Persons with more familiarity with alcohol addiction were more comfortable with an alcohol addicted person (OR = 1.57, 1.16-2.12). The same was the case for people who agreed that alcohol addiction had biological causes (OR = 1.71, 1.14-2.57). People who were neutral or did not know if alcohol addiction had social-environmental causes were more likely to be comfortable than those who disagreed (OR = 1.56, 1.02-2.40). People who agreed that alcohol addiction was caused by personal qualities were less likely to feel comfortable with an alcohol addicted person than those who disagreed (OR = 0.55, 0.39-0.77).

Different factors predicted the level of comfort people felt with a heroin addicted person. Females were less likely to report feeling comfortable with a heroin addicted person (OR = 0.70, 0.51-0.97) and those with 15 or more years of education were marginally more likely to feel comfortable with someone who had a heroin addiction (OR = 1.41, 1.00-1.98). People who were neutral or did not know whether heroin addiction had social-environmental causes were more likely to feel comfortable with a heroin addicted person than those who disagreed (OR = 1.78, 1.18-2.69). Those who agreed that heroin addiction had social-environmental causes were also more likely to feel comfortable with a heroin addicted person than those who disagreed (OR = 1.60, 1.02-2.50).

Discussion

Our findings show that public acceptance of the brain disease model of addiction did not reliably predict, either positively or negatively, the attitudinal outcomes we measured. This corroborates our previous qualitative research, which suggested that neuroscientific understandings of addiction were added to, and incorporated into, older ideas about addictions, making it unlikely that new ideas about addiction will produce dramatic shifts in the public’s beliefs about addiction and its treatment [15],[16]. It also supports the findings of other studies that the social impacts of neurobiological framings on public understanding are more muted than proponents and critics of these views assume [22],[24].

All forms of treatment except medication were endorsed on average by more than 90% of participants. Medication was supported by more than 80% of participants. Participants were highly supportive of all treatment options for both alcohol and heroin addiction, suggesting that the public favours a ‘try anything and everything’ approach.

Predictions that understanding addiction as a brain disease would be associated with greater or lesser support for the use of coerced medical treatment of addicted individuals were not supported by our findings [4],[6]. Instead, our findings were consistent with other research findings that views depend very much on whether the drug in question is alcohol or heroin [25].
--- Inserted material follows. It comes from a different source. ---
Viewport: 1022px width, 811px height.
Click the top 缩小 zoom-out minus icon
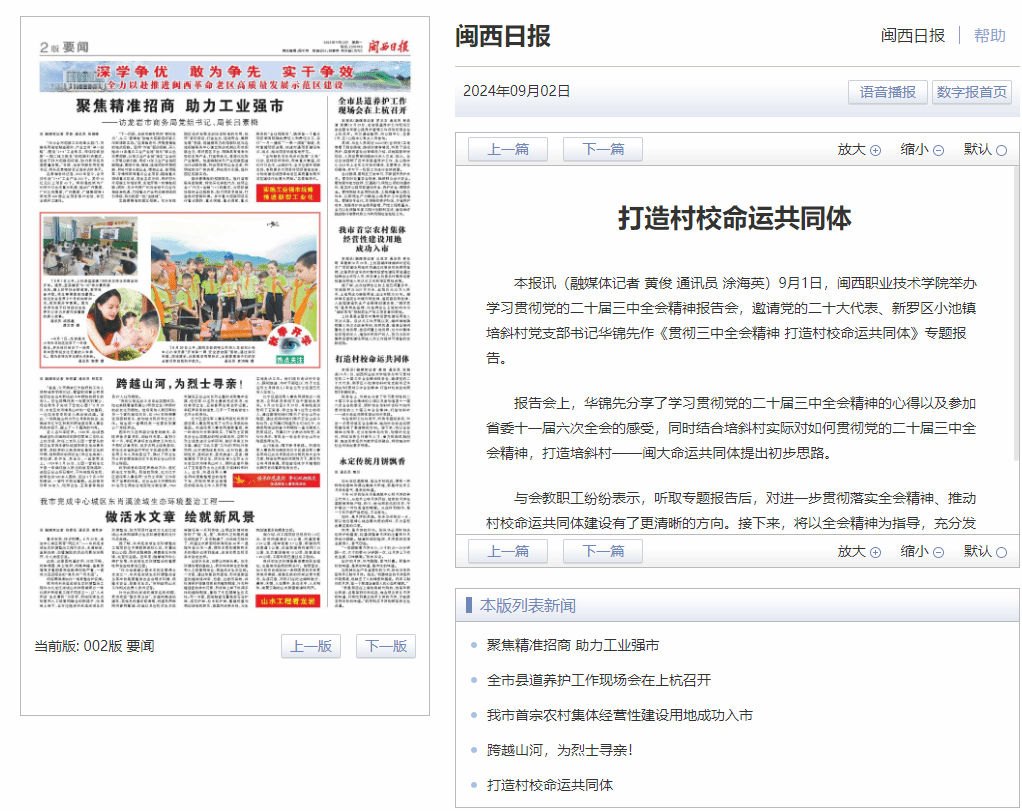938,150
Support for the belief that addiction is a brain disease did not predict agreement with imprisoning someone addicted to heroin. Support for the belief that addiction is a disease was on the borderline of significance in predicting beliefs about imprisonment for heroin addiction. Support for addiction as a disease or a brain disease was not associated with attitudes towards coerced addiction treatment. Age and education level were more consistent predictors of support for coerced treatment across alcohol and heroin, and age also predicted agreement with imprisonment. This suggests that, overall, life experience (i.e. being 35 years of age or older) and one’s broader knowledge shaped less punitive attitudes towards addicted persons. Women were less likely than men to support coerced treatment of heroin addiction but not alcohol addiction. There was no gender difference in beliefs about imprisonment for heroin use.

Methodological differences between this and previous studies of stigma in addiction limit the ability to make exact quantitative comparisons. However, our pattern of results were consistent with previous studies using the AMIQ [20], where the public viewed persons addicted to heroin significantly more negatively than persons addicted to alcohol. Support for the views that addiction is a disease or a brain disease were not associated with increased feelings of comfort in the company of an addicted person. However, those who endorsed a biological aetiology of alcohol addiction were more likely to be comfortable in the presence of a person addicted to alcohol. This suggests that communicating messages about the biology of alcohol addiction as opposed to a ‘brain disease’ label specifically may reduce stigmatising attitudes to those who suffer from it. Resonating with the concerns of those who advocate a brain disease model, we found that the belief that alcohol addiction was caused by ‘personal qualities’ (such as an ‘addictive personality’, ‘bad character’ and ‘psychological problems’) was more consistently associated with support for coerced treatment of alcohol addiction and decreased comfort with an alcohol dependent person [4].This pattern did not hold for heroin. Our data did not provide evidence that biological explanations, or labels, for addiction would increase stigma [7].

Familiarity with alcohol addiction was associated with increased comfort with someone addicted to alcohol. This pattern did not hold for heroin. This fits with mixed evidence shown in the literature: familiarity can, but does not necessarily, increase comfort levels [26],[27]. Being female predicted less comfort with a person addicted to heroin than their male counterparts. There was no effect for alcohol addiction. This equivocal impact of gender on comfort reflects mixed reports found in existing literature [26],[28],[29].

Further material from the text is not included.